What are the expectations for professional development in the administrator induction program?

    Professional development for a CASC induction program should provide varied learning opportunities for candidates, matched to their identified needs and IIP goals. In some cases, the program sponsor and the candidate's employer may require a specific course and provide various professional development experiences tailored to the candidate's needs. Induction professional development should lead to a candidate's application and demonstrated competency in outcomes articulated in Program Standard 5 (CPSEL) and attainment of his or her IIP. Induction professional development supports candidates in developing professional networks where beginning administrators share best practices and challenges and build collegial support. 

What are examples of professional development that support CASC candidates and beginning administrator induction?

    In Mentoring and Induction Programs That Support New Principals (2006), Susan Villani describes induction as a multidimensional process that orients new principals to a school and school system while strengthening their knowledge, skills, and dispositions to be an educational leader.

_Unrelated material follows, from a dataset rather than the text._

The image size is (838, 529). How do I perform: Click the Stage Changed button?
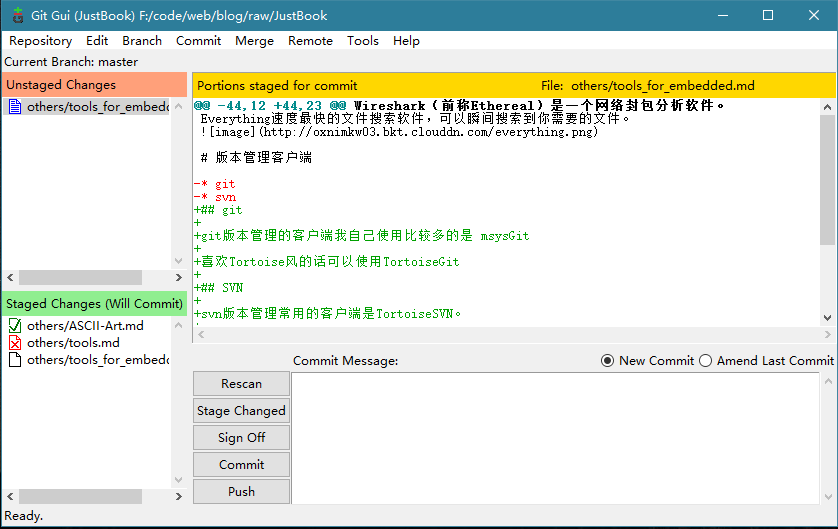click(x=241, y=411)
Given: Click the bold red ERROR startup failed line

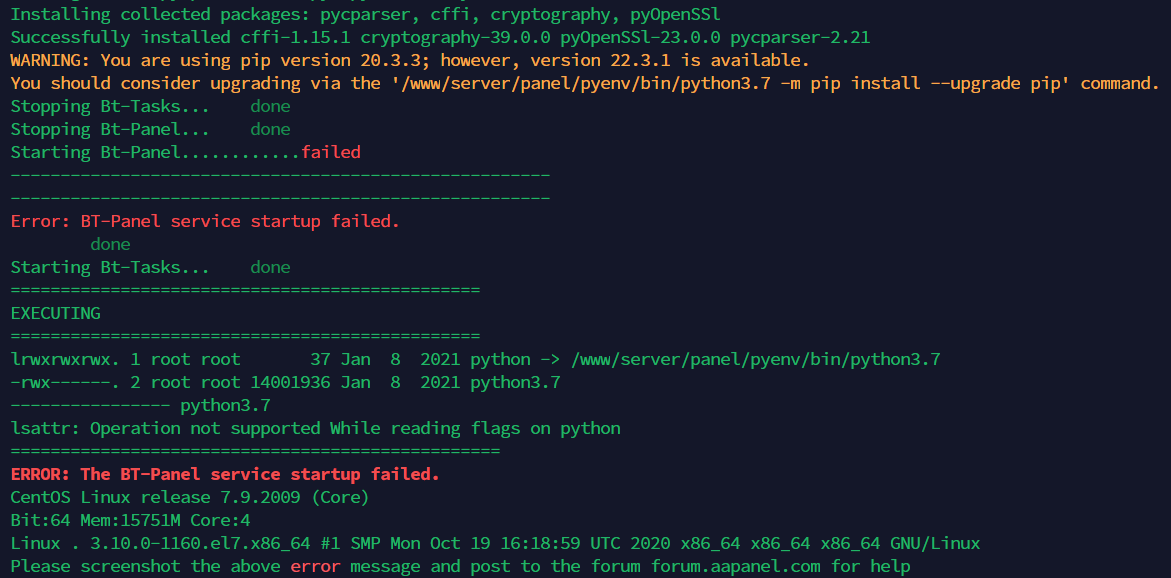Looking at the screenshot, I should click(225, 474).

She offers a variety of strategies, adapted from Sciarappa (2004), that support beginning administrators' professional development:
    • Graduate courses
    • Assigned mentor [coach]
    • Unassigned mentor [coach]
    • Guidance by superintendents/assistant superintendents
    • Network of experienced principals
    • Network of beginning principals
    • Support from the state principals' association
    • Attendance at workshops/conferences
    • Principal shadowing
    • Visitations to other schools
    • Readings
    • Meetings with district administrators
    • Administrator internships
    • Previous experience as an assistant principal
    • Orientation provided by the district

What is the connection of the professional development component of professional learning to the other induction components of coaching and candidate assessment?

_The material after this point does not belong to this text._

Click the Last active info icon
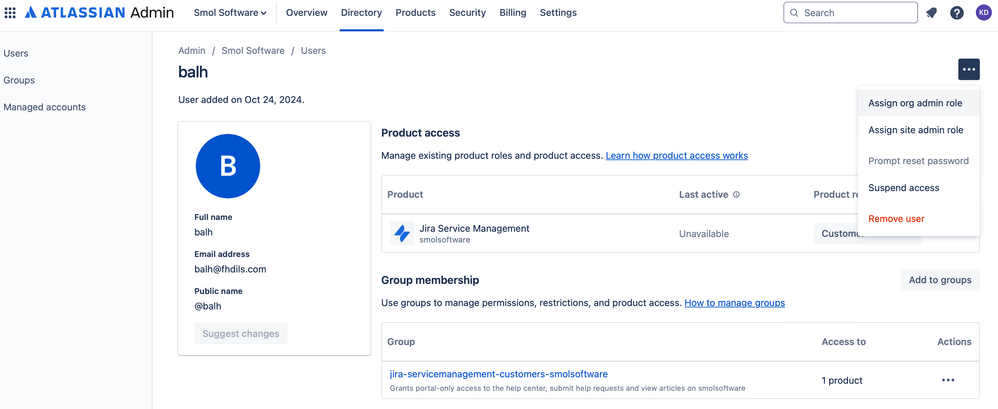 pos(737,195)
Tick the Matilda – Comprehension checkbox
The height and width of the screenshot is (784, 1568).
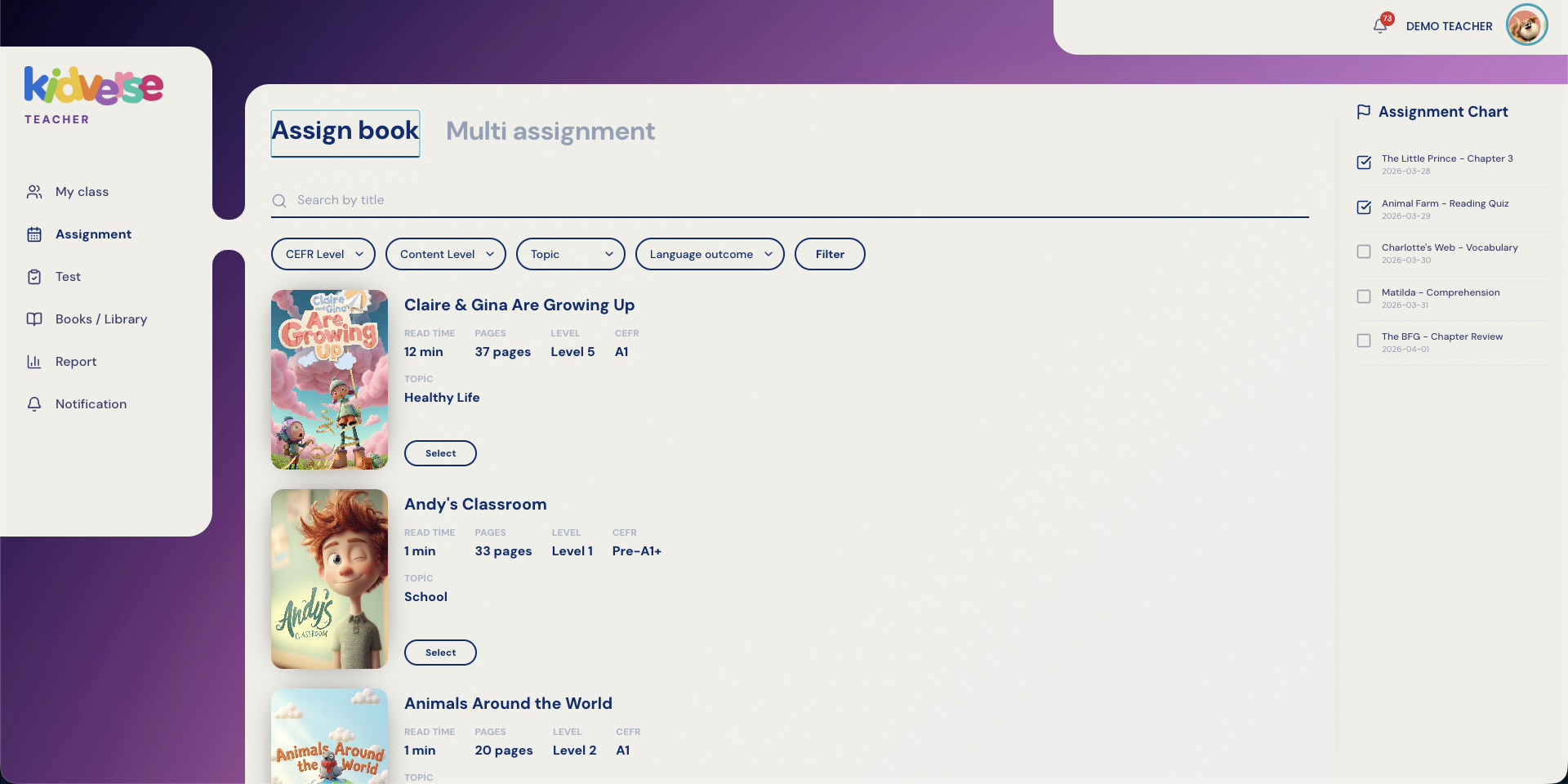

    Professional learning is the key purpose of induction as described in the CASC Program Standards. Professional Learning for beginning administrator induction includes four interrelated components: the Individual Induction Plan (IIP), Coaching, Professional Development, and Assessment. The IIP serves as a blueprint that organizes other components of the full induction program. It documents the candidate's goals and plan for learning, detailing the professional development that will be included in the program and the assessments that determine progress. The candidate's formative and summative assessments, self-reflections and feedback point to areas of strength and growth and inform professional development and coaching plans and activities. Working together in an IIP, professional development, coaching and assessment result in professional learning that enables the candidate meet CASC requirements and be recommended for the CASC.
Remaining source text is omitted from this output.